The closing is subject to certain customary conditions, including, among other things, approval by VTAQ's and Presto's stockholders of the merger agreement; the expiration or termination of the waiting period (or any extension thereof) applicable under the Hart-Scott-Rodino Antitrust Improvements Act of 1976; regulatory approvals; the Registration Statement being declared effective by the SEC; VTAQ having at least $85 million of cash available at the Closing, consisting of cash held in its trust account and the aggregate amount of cash actually invested in (or contributed to) VTAQ pursuant to the subscription agreements and the shares of common stock of New Presto to be issued in connection with the business combination having been approved for listing by the Nasdaq Stock Market LLC. In connection with the transactions contemplated by this agreement, Ventoux shall comply promptly but in no event later than fifteen business days after the date hereof with the notification and reporting requirements of the HSR Act. As of April 1, 2022, Ventoux has extended the date by which the company has to consummate a business combination from March 30, 2022, to June 30, 2022. In addition, Ventoux and Presto have amended the merger agreement to lower the minimum cash condition from $85 million to $65 million and extend the termination date of the merger agreement to August 31, 2022. The Boards of Directors of both Presto and Ventoux have unanimously approved the proposed business combination. As of May 23, 2022, the shareholders meeting of Ventoux is scheduled on June 16, 2022. The transaction was approved by Ventoux shareholders on September 14, 2022. The Amendment also amends the Merger Agreement to extend the termination date of the merger agreement to August 31, 2022. The transaction is expected to be completed in the first half of 2022. As of September 14, 2022, the closing of the business combination is expected to take place on September 20, 2022.

Jefferies LLC is acting as exclusive financial advisor with a service fee of $4 million and exclusive capital markets advisor to Presto, and Colin Diamond, Tali Sealman, Laura Katherine Mann, Jonathan Michels, Laura McDaniels, Steven Gee, Joshua Butler and Emery Choi of White & Case LLP are acting as legal advisors to Presto. Chardan Capital Markets, LLC acted as financial advisor to Ventoux with a service fee of $1 million and William Blair & Company, L.L.C. acted as financial advisor and placement agent to Ventoux and will be entitled to receive up $1.6 million in placement agent and financial advisory fees.

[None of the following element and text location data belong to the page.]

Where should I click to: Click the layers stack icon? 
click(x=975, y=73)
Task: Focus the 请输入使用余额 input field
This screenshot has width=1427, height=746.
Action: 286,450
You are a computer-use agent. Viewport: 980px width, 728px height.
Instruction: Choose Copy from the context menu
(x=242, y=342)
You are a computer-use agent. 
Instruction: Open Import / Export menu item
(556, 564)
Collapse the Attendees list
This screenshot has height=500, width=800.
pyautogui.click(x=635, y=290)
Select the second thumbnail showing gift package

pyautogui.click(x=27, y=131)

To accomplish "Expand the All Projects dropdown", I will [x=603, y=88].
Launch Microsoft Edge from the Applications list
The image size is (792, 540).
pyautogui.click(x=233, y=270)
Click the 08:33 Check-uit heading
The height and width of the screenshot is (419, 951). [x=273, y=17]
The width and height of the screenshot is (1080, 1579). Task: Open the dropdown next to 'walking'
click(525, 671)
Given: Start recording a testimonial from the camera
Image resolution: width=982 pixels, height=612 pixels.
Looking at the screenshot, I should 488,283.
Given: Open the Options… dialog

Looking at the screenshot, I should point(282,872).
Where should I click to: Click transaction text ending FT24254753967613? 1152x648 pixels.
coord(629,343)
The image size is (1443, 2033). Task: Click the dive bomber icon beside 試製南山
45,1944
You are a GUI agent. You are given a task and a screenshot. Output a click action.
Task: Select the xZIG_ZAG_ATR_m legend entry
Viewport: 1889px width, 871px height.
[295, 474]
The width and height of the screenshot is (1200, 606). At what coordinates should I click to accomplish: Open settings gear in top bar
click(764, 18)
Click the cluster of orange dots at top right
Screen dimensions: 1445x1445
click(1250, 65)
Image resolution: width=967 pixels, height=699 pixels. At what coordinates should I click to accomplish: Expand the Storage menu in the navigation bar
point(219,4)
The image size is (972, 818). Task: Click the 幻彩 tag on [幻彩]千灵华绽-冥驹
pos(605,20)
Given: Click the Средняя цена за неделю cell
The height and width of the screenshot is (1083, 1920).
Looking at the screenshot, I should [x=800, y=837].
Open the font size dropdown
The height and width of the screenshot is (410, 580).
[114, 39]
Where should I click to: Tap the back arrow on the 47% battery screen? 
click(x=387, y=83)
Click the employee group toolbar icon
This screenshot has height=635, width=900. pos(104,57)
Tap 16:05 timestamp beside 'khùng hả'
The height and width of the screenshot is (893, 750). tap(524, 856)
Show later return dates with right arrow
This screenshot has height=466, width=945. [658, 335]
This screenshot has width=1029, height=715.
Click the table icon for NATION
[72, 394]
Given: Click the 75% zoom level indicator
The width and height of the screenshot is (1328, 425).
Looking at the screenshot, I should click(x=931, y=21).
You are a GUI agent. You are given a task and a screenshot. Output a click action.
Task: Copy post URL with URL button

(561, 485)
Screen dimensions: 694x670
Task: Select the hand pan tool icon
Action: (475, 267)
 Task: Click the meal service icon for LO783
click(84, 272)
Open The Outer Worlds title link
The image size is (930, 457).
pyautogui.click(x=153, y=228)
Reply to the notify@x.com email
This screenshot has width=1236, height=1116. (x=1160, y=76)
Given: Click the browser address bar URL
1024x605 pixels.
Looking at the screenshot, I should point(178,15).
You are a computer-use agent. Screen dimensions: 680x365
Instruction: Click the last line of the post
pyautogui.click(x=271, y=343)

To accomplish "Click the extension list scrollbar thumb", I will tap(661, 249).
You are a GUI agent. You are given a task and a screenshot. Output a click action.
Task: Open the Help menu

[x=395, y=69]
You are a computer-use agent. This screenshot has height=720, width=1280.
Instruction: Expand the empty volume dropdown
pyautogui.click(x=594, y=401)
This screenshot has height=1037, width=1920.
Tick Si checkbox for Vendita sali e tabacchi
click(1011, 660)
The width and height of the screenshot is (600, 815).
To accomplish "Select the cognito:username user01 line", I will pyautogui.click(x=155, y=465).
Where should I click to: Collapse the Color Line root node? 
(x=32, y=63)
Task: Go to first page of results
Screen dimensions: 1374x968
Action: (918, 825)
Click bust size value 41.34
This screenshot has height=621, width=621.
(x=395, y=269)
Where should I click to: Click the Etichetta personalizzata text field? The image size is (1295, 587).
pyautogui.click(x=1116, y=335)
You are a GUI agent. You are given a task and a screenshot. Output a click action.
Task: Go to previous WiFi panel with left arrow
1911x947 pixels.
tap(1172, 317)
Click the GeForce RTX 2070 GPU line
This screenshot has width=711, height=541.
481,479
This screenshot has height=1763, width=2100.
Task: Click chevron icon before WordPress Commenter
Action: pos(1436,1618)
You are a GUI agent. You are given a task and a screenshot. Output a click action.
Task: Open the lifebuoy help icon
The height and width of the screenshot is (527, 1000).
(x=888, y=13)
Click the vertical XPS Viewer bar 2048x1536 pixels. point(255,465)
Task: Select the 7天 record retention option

Mathew J. Saur of Woolery & Co. PLLC and Ilan Katz and Brian Lee of Dentons US LLP are acting as legal advisors to Ventoux. William Blair & Company, L.L.C., Truist Securities, Inc. and Chardan are acting as placement agents for the PIPE financing and as capital markets advisors, and Mayer Brown, LLP is acting as legal advisor to the placement agents. Morrow & Co., LLC acted as the information agent to Ventoux and will receive a fee of $27,500 for its services.

E la Carte, Inc. (Presto) completed the acquisition of Ventoux CCM Acquisition Corp. (NasdaqCM:VTAQ) from a group of sellers in a reverse merger transaction on September 21, 2022. The combined company will operate as Presto Automation Inc. and its common stock and warrants are expected to begin trading under the symbols “PRST” and “PRSTW,” respectively, on the Nasdaq Stock Market beginning on September 22, 2022. Cash proceeds from the business combination, including a strategic investment from Cleveland Avenue, LLC and others, consisted of approximately $120 million to fund expansion and product development across Presto's platform.